▶ [ÉNONCÉ 1]
Répondez à ces questions sur le texte consacré à l'ordonnance de référé du tribunal judiciaire de Lyon :
(a) Sur quel article du code de procédure civile repose la mesure d'instruction sollicitée ?
(b) Quel intervenant a demandé à être exclu du périmètre de l'expertise ?
(c) Quelle partie est condamnée provisoirement aux dépens ?
▶ [ÉNONCÉ 2] Poursuivez le texte consacré à l'ordonnance de référé du tribunal judiciaire de Lyon à partir de sa dernière phrase.

▶ [TEXTE]

--------------------------------

Tribunal judiciaire de Lyon, le 17 juin 2025, n°24/01828

Rendue par le juge des référés du tribunal judiciaire de Lyon le 17 juin 2025, l’ordonnance commente la recevabilité d’une mesure d’instruction in futurum sollicitée par un maître d’ouvrage pour des dysfonctionnements persistants d’un système de gestion technique du bâtiment après réception. Les travaux avaient été réceptionnés avec réserves, puis un dossier d’assurance dommages-ouvrage ouvert, un prérapport signalant des aléas de latence et un constat de commissaire de justice dressé. Assignés en référé, l’assureur dommages-ouvrage et plusieurs intervenants à l’acte de construire ont été appelés à la mesure. Le maître d’œuvre de conception a demandé son exclusion du périmètre, soutenant l’absence de lien de ses missions avec les désordres allégués.

La question posée consistait à déterminer si les éléments versés aux débats caractérisaient un motif légitime, au sens de l’article 145 du code de procédure civile, justifiant l’expertise, et s’il convenait d’y associer le maître d’œuvre de conception malgré la contestation sur l’objet de sa mission. Le juge rappelle d’abord le principe textuel, selon lequel « S’il existe un motif légitime de conserver ou d’établir avant tout procès la preuve de faits dont pourrait dépendre la solution d’un litige, les mesures d’instruction légalement admissibles peuvent être ordonnées ». Il s’appuie ensuite sur la jurisprudence de la Cour de cassation confiant aux juges un pouvoir souverain d’appréciation et admettant le rejet pour inutilité lorsque l’action au fond est manifestement irrecevable ou vouée à l’échec. Tout en retenant que les pièces « rendent vraisemblables l’existence des désordres évoqués », le juge écarte la demande d’exclusion visant le maître d’œuvre de conception en relevant qu’« il n’est pas démontré, avec l’évidence requise en référé, qu’ils soient dénués de tout lien avec la mission d’établissement du dossier de consultation des entreprises ». Il en déduit « qu’il serait prématuré de rejeter la demande d’expertise en ce qu’elle est dirigée à son encontre » et « qu’il existe un motif légitime d’établir ou de conserver, dès à présent, la preuve des faits ». Enfin, statuant sur les dépens, l’ordonnance rappelle qu’« en l’espèce, il est rappelé que le défendeur à la demande d’expertise fondée sur l’article 145 du Code de procédure civile ne peut être qualifié de perdant », entraînant la condamnation provisoire du maître d’ouvrage aux dépens.

--------------------------------

▶ [LIGNES]
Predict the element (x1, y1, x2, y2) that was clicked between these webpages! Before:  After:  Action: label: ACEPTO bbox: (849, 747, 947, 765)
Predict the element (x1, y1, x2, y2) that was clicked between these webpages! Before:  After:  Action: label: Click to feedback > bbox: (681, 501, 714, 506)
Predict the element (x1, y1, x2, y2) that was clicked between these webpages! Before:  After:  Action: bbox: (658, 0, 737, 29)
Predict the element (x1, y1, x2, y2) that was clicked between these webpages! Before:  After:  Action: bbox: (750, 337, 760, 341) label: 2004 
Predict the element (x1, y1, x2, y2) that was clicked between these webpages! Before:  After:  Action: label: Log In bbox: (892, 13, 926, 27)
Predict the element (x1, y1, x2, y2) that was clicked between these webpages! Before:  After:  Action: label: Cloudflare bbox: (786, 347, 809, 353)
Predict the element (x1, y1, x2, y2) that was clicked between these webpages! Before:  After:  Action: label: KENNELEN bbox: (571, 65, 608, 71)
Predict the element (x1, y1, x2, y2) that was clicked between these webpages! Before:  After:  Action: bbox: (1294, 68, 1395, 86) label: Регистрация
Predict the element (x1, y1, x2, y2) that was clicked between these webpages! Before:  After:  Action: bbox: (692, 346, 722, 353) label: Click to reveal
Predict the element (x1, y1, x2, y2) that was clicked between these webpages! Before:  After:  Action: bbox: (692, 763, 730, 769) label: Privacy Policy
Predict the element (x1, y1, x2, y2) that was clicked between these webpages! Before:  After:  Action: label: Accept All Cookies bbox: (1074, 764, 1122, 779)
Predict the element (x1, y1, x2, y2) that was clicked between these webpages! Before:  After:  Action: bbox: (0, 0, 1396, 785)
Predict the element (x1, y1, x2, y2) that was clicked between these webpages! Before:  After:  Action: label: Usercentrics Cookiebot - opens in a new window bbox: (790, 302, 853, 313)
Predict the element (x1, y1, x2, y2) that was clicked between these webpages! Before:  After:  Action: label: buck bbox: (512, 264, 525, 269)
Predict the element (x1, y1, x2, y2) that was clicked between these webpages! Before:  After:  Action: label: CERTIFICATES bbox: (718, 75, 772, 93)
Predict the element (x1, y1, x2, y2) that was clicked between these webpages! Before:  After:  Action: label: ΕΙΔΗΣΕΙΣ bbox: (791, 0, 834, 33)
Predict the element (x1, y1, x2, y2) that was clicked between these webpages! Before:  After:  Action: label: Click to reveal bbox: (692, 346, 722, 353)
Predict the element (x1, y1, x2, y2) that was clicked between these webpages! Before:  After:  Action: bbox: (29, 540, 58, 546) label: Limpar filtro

--------------------------------

▶ [CORRIGÉ 1]
(a) L'article 145 du code de procédure civile.
(b) Le maître d'œuvre de conception.
(c) Le maître d'ouvrage.

▶ [CORRIGÉ 2]
I. Les conditions et l’office du juge sous l’article 145 du code de procédure civile

A. La vérification concrète du motif légitime à partir d’indices concordants
Le juge s’adosse à la définition textuelle du motif légitime et à la ligne jurisprudentielle selon laquelle son existence relève d’une appréciation souveraine. Il cite des décisions de la Cour de cassation rappelant que la mesure peut être refusée si elle est inutile, notamment lorsque l’action annoncée est manifestement irrecevable ou vouée à l’échec. Il confronte ensuite les pièces produites aux exigences du texte. Le procès-verbal de réception avec réserves, le prérapport de l’assureur dommages-ouvrage, la synthèse des incidents et le constat forment un faisceau suffisant pour objectiver un besoin probatoire préalable au fond.

La motivation retient que ces éléments « rendent vraisemblables l’existence des désordres évoqués » et suggèrent l’implication possible de plusieurs intervenants. Le standard appliqué demeure pragmatique, sans anticipation sur le fond, mais exige un minimum de consistance. En procédant ainsi, le juge se conforme à l’orthodoxie de l’article 145, lequel n’exige ni certitude du dommage ni détermination finale des responsables, mais une plausibilité sérieuse des faits à instruire. Le raisonnement s’inscrit dans la fonction conservatoire de la preuve et dans l’économie probatoire du référé, où l’examen demeure limité à l’utilité et à la légitimité de la mesure.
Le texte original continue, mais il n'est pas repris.